A mostra é composta por duas grandes instalações representativas do trabalho do
artista plástico: o Bohío e a Ceiba.
O Bohío é a típica casa do camponês cubano feita a partir dos troncos e das folhas
de palmeira real. “É uma casa que representa a arquitetura rural típica de Cuba, de
quem não tem dinheiro para construir. Do tronco da palmeira são feitas as paredes
e das folhas, o telhado”, explica Mayet. Nessa instalação, seis bohíos com asas e
raízes estarão pendurados por uma fina corda de nylon, como se estivessem
decolando uma ilha que simula a fuga da terra. “É um pouco como eu me sinto até
hoje. Para levantar voo, tive que arrancar minhas raízes, ir embora de Cuba”,
conta Mayet.
A escultura da Ceiba tem galhos e raízes com plumas. É uma árvore muito popular
em Cuba, cujo o exemplar mais famoso do país estava localizado há mais de 50
anos em uma praça chamada El Templete, onde nasceu Havana. Era um marco
na cidade. Segundo Jorge, essa Ceiba, a cada 16 de novembro, era rodeada três
vezes no sentido anti-horário. É abraçada ou tocada ao mesmo tempo que os
desejos são solicitados. É uma árvore sagrada e mística, uma árvore Deus: Iroko
de acordo com a religião Iorubá. Acredita-se que o destino, a saúde e o
desenvolvimento na vida dependerão da ceiba, porque em suas folhas vivem
entidades e espíritos. O costume de venerar esta árvore foi trazido a Cuba pelos
africanos, mas os povos originais já o tinham. Os maias plantaram uma ceiba no
centro de suas comunidades e, sob sua folhagem, celebraram os ritos sagrados.
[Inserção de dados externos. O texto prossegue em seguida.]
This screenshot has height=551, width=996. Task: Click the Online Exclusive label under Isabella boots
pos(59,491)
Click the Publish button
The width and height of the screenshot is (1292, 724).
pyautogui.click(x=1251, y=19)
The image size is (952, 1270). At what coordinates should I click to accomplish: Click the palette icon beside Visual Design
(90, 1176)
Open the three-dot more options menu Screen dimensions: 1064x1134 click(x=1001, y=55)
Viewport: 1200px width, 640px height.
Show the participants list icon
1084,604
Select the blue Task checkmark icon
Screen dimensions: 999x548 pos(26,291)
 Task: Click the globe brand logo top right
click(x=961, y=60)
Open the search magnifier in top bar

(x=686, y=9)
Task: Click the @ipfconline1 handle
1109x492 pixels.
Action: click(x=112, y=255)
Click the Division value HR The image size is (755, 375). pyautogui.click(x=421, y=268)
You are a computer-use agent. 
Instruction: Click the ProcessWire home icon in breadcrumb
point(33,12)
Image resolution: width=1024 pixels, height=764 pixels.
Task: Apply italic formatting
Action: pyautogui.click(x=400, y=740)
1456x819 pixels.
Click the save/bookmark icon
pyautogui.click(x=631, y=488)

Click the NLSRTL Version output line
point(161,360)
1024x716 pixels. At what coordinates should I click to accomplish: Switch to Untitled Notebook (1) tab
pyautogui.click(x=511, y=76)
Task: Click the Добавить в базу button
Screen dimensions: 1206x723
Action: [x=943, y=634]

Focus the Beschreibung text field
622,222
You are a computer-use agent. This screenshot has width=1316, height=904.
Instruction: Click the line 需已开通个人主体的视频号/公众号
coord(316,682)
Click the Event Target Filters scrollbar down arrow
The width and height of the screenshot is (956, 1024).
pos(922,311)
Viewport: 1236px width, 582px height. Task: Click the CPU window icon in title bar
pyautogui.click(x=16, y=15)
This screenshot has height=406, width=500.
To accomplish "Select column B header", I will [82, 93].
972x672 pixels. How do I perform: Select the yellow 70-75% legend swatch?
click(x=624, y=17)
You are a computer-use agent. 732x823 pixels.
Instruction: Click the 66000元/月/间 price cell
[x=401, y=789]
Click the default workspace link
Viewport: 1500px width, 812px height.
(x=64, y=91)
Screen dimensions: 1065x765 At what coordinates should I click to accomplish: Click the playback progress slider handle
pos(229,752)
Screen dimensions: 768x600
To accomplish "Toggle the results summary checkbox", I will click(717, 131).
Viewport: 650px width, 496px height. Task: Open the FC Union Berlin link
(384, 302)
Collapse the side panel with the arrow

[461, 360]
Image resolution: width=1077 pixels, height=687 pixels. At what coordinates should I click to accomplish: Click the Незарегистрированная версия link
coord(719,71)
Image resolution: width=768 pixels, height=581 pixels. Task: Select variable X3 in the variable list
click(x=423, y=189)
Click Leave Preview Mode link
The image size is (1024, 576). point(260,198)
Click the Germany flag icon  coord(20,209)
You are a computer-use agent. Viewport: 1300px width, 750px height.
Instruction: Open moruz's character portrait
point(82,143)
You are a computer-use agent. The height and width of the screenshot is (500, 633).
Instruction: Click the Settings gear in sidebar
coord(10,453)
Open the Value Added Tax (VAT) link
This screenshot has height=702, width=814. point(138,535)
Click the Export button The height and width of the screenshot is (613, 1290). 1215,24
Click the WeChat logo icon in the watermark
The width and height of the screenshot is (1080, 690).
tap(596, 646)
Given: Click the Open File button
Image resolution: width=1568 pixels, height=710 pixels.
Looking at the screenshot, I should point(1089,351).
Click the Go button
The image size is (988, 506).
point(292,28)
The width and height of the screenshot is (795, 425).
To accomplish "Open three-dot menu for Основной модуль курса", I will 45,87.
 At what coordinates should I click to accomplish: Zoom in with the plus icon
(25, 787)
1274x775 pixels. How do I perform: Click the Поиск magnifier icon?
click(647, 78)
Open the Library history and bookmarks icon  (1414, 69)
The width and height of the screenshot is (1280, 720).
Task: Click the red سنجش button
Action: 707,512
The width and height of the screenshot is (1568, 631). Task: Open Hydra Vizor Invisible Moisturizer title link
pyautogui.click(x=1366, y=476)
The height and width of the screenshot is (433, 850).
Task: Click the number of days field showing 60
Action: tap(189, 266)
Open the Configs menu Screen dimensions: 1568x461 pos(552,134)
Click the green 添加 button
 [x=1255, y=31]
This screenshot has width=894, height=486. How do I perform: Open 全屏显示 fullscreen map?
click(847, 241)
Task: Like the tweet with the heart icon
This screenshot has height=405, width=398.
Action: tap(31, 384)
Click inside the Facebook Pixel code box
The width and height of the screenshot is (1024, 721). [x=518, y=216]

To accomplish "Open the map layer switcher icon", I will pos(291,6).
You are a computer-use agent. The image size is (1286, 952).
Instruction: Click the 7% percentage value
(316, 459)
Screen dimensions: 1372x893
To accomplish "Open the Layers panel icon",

Independentemente da religião praticada, para os cubanos simboliza vida,
perpetuidade, grandeza, bondade, beleza, força e união.
O trabalho de Mayet parece estar sempre flutuando, sem gravidade, penduradas
por um fio de nylon. São carregadas de sentimento, de saudade, e evocam Cuba
de forma etérea. “É um pouco como eu me sinto, flutuando para um lado e para o
outro. Cada dia estou em um lugar”, conta ele.
"Meu trabalho é sobre a interminável necessidade de expressar momentos que
marcaram meu passado e influenciaram meu presente. A maior parte de minhas
experiências de vida vem de Cuba. E estas são as inspirações para meu trabalho.
Minhas instalações são encarnações de minhas experiências. Elas permanecem
indefinidamente suspensas por fios invisíveis, como os que me ligam com minhas
memórias e minhas raízes”, Jorge Mayet.